How would you summarize the broader argument behind the book?
It’s a look at some of the darker instincts that we as a race have: the need to fight, the need to engorge ourselves and the need to reproduce. Despite thousands of years of conscious evolution, we haven’t been able to escape those things. It’s the story of how our negative side has resulted in some of our most positive accomplishments.
So much of the technology you talk about came out of the Second World War. Why was that period so important for innovation?
It was when the military really started spending a lot of money on research. At one point during the war, the U.S. was devoting something like 85 percent of its entire income to military spending. So when you take that kind of effort and those resources and that brainpower and you devote them to one particular thing, the effects are going to be huge and long-lasting, which is why World War II was probably the most important technological event in human history. And the sequel, at least technologically speaking, to that period was the Space Race. I’m of the belief that cancer could be cured if somebody in the United States would dedicate the same kinds of resources in the same amount of time as it did to developing the atom bomb and putting someone on the moon.
What kinds of things came out of the war?
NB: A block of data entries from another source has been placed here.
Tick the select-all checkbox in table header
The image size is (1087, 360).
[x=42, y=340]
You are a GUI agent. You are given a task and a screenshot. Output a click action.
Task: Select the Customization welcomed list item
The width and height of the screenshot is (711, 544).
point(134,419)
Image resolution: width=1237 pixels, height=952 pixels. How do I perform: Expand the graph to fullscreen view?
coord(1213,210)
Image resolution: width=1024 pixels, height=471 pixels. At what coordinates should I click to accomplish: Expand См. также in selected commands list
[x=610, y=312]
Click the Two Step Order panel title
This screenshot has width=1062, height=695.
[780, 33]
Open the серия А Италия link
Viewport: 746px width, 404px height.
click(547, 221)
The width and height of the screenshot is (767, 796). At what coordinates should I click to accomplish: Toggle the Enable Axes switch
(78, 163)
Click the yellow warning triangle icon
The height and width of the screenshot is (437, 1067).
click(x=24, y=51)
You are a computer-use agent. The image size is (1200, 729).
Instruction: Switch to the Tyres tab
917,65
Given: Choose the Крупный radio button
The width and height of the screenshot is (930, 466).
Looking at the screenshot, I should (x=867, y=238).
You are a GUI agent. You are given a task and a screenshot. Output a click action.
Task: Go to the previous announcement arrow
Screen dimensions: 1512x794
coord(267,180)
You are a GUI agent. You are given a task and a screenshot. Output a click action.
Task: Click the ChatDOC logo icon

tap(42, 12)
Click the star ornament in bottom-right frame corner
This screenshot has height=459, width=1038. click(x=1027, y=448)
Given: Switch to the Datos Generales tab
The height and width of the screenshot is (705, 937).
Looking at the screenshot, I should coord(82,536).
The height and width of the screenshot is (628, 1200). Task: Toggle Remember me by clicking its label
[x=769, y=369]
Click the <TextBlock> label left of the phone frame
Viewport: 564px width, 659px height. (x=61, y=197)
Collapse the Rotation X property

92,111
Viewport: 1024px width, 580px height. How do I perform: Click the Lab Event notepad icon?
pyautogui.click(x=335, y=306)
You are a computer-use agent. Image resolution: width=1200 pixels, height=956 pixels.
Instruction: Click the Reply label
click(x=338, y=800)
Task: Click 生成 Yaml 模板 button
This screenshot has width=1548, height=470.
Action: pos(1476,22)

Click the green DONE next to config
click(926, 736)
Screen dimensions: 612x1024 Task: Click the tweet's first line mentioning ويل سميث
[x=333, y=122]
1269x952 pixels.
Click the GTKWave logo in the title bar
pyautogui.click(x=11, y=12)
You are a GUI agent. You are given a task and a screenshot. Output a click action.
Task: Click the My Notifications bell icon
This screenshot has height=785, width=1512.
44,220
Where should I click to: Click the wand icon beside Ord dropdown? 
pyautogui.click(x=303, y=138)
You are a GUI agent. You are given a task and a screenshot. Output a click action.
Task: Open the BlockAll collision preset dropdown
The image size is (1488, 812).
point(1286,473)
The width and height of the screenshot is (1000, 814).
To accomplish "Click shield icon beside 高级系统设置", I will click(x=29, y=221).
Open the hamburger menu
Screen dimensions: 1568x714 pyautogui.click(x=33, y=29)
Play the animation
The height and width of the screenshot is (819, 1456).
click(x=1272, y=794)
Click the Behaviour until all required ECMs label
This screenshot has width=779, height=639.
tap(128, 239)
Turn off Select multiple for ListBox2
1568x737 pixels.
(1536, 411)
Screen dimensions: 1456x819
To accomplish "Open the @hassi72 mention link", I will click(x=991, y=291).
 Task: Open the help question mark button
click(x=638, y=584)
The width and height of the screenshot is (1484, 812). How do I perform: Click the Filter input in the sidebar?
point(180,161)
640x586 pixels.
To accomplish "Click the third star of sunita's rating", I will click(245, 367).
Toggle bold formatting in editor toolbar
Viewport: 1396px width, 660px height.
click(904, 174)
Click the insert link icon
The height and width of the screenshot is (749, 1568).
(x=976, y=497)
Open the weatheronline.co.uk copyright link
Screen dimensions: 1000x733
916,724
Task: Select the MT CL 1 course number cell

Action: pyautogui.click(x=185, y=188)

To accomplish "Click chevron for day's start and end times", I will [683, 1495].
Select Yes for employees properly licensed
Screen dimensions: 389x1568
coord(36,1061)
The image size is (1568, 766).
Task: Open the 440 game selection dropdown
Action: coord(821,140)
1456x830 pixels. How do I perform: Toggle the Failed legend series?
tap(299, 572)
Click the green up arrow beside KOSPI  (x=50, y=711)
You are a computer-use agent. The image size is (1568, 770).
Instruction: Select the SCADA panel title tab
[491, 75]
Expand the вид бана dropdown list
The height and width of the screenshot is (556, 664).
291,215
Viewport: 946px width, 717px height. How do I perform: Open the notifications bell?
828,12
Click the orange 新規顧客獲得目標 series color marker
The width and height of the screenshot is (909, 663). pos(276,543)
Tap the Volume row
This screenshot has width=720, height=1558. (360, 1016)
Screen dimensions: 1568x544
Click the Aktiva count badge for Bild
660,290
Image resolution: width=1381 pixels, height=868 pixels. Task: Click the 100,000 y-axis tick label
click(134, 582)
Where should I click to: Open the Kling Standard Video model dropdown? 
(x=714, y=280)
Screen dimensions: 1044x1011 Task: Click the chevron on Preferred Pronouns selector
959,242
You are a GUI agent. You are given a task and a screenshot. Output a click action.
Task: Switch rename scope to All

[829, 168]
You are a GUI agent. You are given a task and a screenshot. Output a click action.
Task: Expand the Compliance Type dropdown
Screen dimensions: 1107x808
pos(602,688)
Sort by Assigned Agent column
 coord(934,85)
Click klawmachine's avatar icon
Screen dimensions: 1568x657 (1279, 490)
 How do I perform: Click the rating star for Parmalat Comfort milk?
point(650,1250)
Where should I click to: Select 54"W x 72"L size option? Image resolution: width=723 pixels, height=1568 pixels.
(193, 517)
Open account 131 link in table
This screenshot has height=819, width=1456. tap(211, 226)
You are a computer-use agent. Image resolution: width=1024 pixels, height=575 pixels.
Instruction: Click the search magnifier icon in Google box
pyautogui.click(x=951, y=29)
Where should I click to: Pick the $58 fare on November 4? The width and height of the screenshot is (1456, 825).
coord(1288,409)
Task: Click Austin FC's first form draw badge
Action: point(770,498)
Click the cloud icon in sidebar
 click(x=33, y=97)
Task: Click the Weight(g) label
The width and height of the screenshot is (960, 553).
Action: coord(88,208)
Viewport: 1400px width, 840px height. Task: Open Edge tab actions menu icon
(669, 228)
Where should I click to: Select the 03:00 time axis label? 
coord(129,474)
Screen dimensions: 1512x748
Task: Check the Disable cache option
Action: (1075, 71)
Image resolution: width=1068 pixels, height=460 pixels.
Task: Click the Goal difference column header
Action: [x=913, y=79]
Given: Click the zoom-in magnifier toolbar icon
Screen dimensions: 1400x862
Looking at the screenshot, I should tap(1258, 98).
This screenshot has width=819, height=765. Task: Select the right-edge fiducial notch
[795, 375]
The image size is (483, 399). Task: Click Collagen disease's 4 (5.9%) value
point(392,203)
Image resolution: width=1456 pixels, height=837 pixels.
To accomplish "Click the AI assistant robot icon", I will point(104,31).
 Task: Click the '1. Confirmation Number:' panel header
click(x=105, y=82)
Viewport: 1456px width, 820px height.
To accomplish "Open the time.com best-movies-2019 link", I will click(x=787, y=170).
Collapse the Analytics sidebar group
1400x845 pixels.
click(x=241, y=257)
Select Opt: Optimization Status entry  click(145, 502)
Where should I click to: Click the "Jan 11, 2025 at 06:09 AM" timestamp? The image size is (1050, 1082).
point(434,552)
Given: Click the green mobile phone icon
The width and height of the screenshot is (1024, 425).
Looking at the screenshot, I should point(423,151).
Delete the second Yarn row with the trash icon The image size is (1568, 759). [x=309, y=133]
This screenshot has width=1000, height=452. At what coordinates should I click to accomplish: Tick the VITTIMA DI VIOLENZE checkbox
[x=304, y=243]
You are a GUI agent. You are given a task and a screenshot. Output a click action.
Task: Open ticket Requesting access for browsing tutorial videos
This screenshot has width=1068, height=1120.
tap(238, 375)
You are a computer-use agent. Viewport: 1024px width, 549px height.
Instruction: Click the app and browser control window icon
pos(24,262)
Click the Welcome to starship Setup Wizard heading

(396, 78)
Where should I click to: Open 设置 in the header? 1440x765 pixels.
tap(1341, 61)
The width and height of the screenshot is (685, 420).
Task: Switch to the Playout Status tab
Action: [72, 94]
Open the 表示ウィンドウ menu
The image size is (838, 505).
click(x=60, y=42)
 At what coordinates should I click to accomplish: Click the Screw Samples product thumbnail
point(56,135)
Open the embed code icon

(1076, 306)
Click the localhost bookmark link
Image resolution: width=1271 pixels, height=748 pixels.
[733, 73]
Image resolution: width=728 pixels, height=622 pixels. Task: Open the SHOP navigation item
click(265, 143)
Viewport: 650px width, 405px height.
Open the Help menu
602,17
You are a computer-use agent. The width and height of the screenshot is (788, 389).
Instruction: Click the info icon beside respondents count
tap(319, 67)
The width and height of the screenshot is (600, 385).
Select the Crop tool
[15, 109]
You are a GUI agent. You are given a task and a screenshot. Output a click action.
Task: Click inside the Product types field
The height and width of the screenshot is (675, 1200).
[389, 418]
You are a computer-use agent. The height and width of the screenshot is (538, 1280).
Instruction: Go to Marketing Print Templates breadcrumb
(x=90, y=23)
The food innovations that happened during the war paved the way for the rest of the 20th century. The U.S. military had to move large numbers of troops over to other parts of the world and then feed them, so a lot of techniques were created and perfected, from packaging to dehydrating and powderizing foods. Powdered coffee and powdered milk came of age during World War II. These advancements in food processing techniques created the foundation of the food plentifulness in the U.S. and created the opportunity for countries to become global food exporting powers.
Plastics are interesting because they — 60 years later it’s hard for us to think about this — but they really revolutionized the way everything was done because materials were running short in every sense during the war. During the war, there was a lot of emphasis put on creating synthetic materials and chemicals. These plastics were used during the war for things like insulating cables or lining drums or coating bullets. Then, after the war, chemical-makers like Dow started to come up with new uses for these things, which translated into everything from Tupperware to Saran wrap to Teflon to Silly Putty to Barbie dolls.